Towards A Better Reading Group


Reading groups should identify new research directions and expand understanding while maximizing convenience. But, many feature an unadventurous lectural format, monocultural participation and a discussion with many questions but few answers. We want to do better.

Output: “We don’t just discuss; we produce”

We recently retrospected on the group’s first year. We found our reading group had generated great discussions and novel formats: real-time exploration of hyperparameter optimization in ipython notebooks or reimplementation of Spatial Transformer Networks with REINFORCE. We now want to share this experience with the world.

So, our group now writes a blog post collaboratively during the session before implementing the paper and extensions over the next week. Experimental results are discussed in the following session. That structure ensures implementation receives the attention it deserves and participants are empowered to see their hypotheses tested (particularly appealing to experts in other fields yet new to DL). In this way, our reading group addresses implementation, knowledge, and insight – all core to DL excellence.

Diversity: “We cultivate orthogonal contribution”

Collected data
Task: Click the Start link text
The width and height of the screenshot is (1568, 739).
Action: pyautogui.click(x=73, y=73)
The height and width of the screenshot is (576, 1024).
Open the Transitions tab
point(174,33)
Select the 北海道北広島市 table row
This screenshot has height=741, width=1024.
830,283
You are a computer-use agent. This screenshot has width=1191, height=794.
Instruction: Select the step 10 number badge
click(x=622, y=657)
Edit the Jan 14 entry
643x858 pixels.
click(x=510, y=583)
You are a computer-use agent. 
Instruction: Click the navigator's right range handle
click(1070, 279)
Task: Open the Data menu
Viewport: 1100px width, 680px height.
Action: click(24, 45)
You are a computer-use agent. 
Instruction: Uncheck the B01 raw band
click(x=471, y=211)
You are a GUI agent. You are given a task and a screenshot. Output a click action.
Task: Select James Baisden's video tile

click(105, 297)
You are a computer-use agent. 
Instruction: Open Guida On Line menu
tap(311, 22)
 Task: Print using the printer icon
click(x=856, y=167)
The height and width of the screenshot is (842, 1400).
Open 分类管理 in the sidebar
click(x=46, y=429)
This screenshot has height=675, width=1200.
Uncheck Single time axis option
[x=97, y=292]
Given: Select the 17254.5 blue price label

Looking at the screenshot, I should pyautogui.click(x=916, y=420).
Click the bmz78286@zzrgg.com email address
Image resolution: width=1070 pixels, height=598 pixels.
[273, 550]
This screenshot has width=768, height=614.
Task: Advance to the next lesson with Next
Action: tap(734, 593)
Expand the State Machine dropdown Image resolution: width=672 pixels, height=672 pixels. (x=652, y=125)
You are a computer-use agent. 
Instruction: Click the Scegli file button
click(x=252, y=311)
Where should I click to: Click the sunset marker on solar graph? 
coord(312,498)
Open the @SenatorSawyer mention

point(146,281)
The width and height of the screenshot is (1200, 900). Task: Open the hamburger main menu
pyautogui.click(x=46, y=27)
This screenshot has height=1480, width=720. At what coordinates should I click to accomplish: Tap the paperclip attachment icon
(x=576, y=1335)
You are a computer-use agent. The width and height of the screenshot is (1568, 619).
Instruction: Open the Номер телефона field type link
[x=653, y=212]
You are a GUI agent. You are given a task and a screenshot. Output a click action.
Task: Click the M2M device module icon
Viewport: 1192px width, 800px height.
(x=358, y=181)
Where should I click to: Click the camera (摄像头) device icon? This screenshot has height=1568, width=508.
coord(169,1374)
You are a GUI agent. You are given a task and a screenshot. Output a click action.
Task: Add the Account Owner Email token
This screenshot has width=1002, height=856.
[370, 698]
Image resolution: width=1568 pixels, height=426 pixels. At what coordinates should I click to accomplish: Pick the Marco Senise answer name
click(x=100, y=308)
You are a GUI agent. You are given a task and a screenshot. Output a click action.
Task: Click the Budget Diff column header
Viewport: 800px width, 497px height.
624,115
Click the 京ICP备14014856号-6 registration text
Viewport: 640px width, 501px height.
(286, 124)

● Work instructions
1 – In the reading group text, reproduce word for word the passage between "Reading groups should" and "with the world.", inclusive.
2 – Check each statement against the reading group text. Answer yes or no, and quote the words from the text that decide it.
(a) The group writes a blog post collaboratively during the session.
(b) Experimental results are discussed in the same session in which the blog post is written.
(c) The group looked back on its first year.
3 – Write what comes next in the reading group text, picking up from its final line.

● Answers in order
1 –
Reading groups should identify new research directions and expand understanding while maximizing convenience. But, many feature an unadventurous lectural format, monocultural participation and a discussion with many questions but few answers. We want to do better.

Output: “We don’t just discuss; we produce”

We recently retrospected on the group’s first year. We found our reading group had generated great discussions and novel formats: real-time exploration of hyperparameter optimization in ipython notebooks or reimplementation of Spatial Transformer Networks with REINFORCE. We now want to share this experience with the world.

2 –
(a) Yes: "our group now writes a blog post collaboratively during the session"
(b) No: "Experimental results are discussed in the following session."
(c) Yes: "We recently retrospected on the group’s first year."

3 –
Deep Learning has a rich tradition of interdisciplinary input. Neuroscience, statistical mechanics, and theoretical neuroscience – just to name a few – have each shaped the field. Inspired by that success we have sought to complement the DL core with biologists, astrophysicists, distributed systems programmers. Furthermore, we dramatically accelerate their comfort reading recent deep learning papers by “paper-pairing”: reading papers paragraph by paragraph proceeding only when both participants have complete understanding. Some of our best sessions have been co-presentations by a DL expert and leading scientist from another discipline. For those motivated by application, few offer a better opportunity to find collaboration.

Maximizers: “Learning rates, # of convs, initialization, etc… are not the only hyperparameters to be optimized; we are”

We believe most endeavors should be systematically optimized so we are committed to quantifying our work and experimenting with new approaches. While individual learning has been thoroughly quantified to great effect, social learning has not. We hope to address the latter and thereby converge towards the best reading group possible.

Our reading group is hosted at Topos which attracts leading scientists from around the Bay Area to live together and collaborate on interesting problems at intersections of fields that are historically not well-linked.